The Atlanta Braves’ lead in the National League East is comfortable. It doesn’t mean it’s time to raise a flag for a sixth straight division title, at least not yet. But it’s a lot better being five games up compared to five games back, which is where they were a year ago after 72 games.
After going 3-5 in an eight-game stretch in late May, the Braves have gone 15-5 in the last 20 games. Sure, they’ve beaten a bunch of bad teams in that stretch, but that’s what great teams are expected to do — beat the heck out of teams they are supposed to beat.
Offensively, watching the Braves has been much like watching the College World Series. You’re almost surprised the ping of an aluminum bat is not being heard when you hear the Braves come to bat. And they’re not just hitting home runs, they’re hitting long home runs.
The Braves have hit 16 home runs of at least 450-feet this season. The Rockies and the Angels are the next closest team, with six apiece. Since this became a stat eight years ago, the most home runs of at least 450-feet by a team in a single season is 19 by Colorado two seasons ago.
The Braves might top that by the fourth of July.
And now that Eddie Rosario and Marcell Ozuna have proven they are going to be solid contributors, and now that Michael Harris has shaken his sophomore slump, this lineup is the best in baseball one through nine in the order.
What about the pitching? Three of the penciled-in starters back in February have combined for only 10 starts. Max Fried and Kyle Wright have made only five each, while Ian Anderson went down with season-ending elbow surgery in April. But miraculously, it hasn’t mattered.

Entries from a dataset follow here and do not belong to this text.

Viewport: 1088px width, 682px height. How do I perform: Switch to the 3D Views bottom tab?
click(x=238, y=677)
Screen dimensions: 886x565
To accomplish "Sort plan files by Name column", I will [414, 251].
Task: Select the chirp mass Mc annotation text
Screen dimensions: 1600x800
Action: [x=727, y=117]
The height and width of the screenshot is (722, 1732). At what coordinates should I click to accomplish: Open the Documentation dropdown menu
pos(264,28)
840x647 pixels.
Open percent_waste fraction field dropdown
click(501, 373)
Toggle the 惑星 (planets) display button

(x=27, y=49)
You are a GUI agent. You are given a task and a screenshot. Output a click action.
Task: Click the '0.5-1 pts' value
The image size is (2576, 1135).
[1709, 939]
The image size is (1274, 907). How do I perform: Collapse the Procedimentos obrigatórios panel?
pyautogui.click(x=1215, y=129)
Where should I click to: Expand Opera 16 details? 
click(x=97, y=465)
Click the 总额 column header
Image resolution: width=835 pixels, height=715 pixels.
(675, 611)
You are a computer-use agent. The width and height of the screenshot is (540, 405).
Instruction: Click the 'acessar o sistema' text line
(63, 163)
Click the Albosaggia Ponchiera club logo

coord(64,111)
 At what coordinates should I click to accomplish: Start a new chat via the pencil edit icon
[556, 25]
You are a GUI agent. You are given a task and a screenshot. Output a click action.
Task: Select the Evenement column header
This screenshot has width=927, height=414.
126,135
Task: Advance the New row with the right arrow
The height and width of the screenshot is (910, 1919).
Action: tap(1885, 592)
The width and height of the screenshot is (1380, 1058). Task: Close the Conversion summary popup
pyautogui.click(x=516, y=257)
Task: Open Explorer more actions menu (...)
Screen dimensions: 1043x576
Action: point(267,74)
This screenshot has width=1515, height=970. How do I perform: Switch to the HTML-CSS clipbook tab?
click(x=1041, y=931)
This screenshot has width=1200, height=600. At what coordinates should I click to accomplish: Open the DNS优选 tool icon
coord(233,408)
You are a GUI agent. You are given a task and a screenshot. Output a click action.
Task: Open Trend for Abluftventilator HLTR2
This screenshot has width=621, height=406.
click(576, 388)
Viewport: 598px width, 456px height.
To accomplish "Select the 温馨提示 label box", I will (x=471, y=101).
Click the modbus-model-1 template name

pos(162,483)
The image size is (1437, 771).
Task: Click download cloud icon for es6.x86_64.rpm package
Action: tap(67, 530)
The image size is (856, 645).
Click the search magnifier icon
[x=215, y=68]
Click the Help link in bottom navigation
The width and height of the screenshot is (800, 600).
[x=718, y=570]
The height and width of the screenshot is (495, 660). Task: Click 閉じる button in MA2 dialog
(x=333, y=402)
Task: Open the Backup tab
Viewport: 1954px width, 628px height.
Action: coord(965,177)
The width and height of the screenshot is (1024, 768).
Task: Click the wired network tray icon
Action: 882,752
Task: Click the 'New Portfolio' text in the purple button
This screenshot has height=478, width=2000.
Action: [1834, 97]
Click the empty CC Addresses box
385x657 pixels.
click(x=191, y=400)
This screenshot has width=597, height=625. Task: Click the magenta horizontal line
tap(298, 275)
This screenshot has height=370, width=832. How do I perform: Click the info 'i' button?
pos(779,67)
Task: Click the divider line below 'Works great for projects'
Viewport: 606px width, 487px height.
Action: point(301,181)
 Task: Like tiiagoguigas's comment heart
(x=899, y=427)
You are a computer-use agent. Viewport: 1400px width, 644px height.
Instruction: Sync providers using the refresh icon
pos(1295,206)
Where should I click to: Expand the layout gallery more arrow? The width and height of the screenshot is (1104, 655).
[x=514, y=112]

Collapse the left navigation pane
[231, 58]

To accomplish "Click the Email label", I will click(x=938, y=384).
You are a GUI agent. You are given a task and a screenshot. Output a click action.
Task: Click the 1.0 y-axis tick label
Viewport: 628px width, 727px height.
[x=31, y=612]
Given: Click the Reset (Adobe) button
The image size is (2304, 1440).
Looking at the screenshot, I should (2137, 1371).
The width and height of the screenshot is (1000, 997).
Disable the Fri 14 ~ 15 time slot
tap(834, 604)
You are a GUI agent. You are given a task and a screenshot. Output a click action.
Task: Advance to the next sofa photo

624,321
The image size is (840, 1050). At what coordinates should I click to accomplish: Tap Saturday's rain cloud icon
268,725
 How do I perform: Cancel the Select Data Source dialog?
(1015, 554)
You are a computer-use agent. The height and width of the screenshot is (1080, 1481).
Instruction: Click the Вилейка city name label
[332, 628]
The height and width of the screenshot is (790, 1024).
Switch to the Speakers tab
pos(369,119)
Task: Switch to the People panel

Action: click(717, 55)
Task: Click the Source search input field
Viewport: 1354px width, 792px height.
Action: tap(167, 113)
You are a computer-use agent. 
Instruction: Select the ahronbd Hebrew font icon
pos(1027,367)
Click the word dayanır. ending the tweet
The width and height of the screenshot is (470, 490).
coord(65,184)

Entering Tuesday’s game in Philadelphia, Atlanta’s rotation had the best team ERA in the National League. How is that possible? Manager Brian Snitker has had 12 different people (including three relievers) start games. Three of those have been rookies, and one hadn’t pitched in the big leagues in three years. And yet that group is surviving until Fried and/or Wright return.
The bullpen is getting better by the day. With the exception of his two hiccups against Oakland and Detroit, Raisel Iglesias has been solid. A.J. Minter has gotten better after moving out of the closer’s role, and Joe Jimenez is doing what the Braves expected him to do when they acquired him from Detroit last winter. Another lefty reliever would help compliment Minter.
So, this team has been really good, but as someone once said, “It’s a long way to October.” Can the Braves keep this up? The team is on pace for 100-plus victories, and that will likely be enough to win that sixth straight division title. But when you’ve got a team this good in the regular season, you want to win it all.
General Manager Alex Anthopoulos wishes he had a crystal ball and could know what he will get from Fried and Wright once they return. Getting them back is only half the battle. What will they be once they get back is the other concern. In a perfect world, Fried and Wright jump right back to where they were last season, and Michael Soroka proves he no longer needs to be in Triple-A. It’s not always that easy, however.
As Anthopoulos decides what to add before the trade deadline, he should still focus on pitching.
This lineup is going to play in October. It will run into better pitching than what it saw over the weekend against Colorado, but to shut even half of the Atlanta lineup down will be a tough task.
There are five names in particular to keep an eye on who could be available by trade before the deadline: Cleveland starter Shane Bieber, St. Louis right-hander Jack Flaherty and three starters from the Chicago White Sox – Lance Lynn, Lucas Giolito, and Dylan Cease.
One of these five would likely be preferable in a postseason series compared to one of the rookie starters. Yes, Bryce Elder is second in the NL in ERA (2.60), but like with any rookie you wonder if he can sustain it over six months. And AJ Smith-Shawver should be in his sophomore algebra class this October instead of starting a playoff game.
Even if Elder and Smith-Shawver do great the rest of the way, and if Fried and/or Wright and/or Soroka return, we’ve learned over and over again that you can never have too much pitching.
And that’s what Anthopoulos has to think about. What will help this great team he’s assembled win it all in October? If the offense can click in October like it’s clicking now, it will be hard to beat, especially if the pitching can be just as impressive.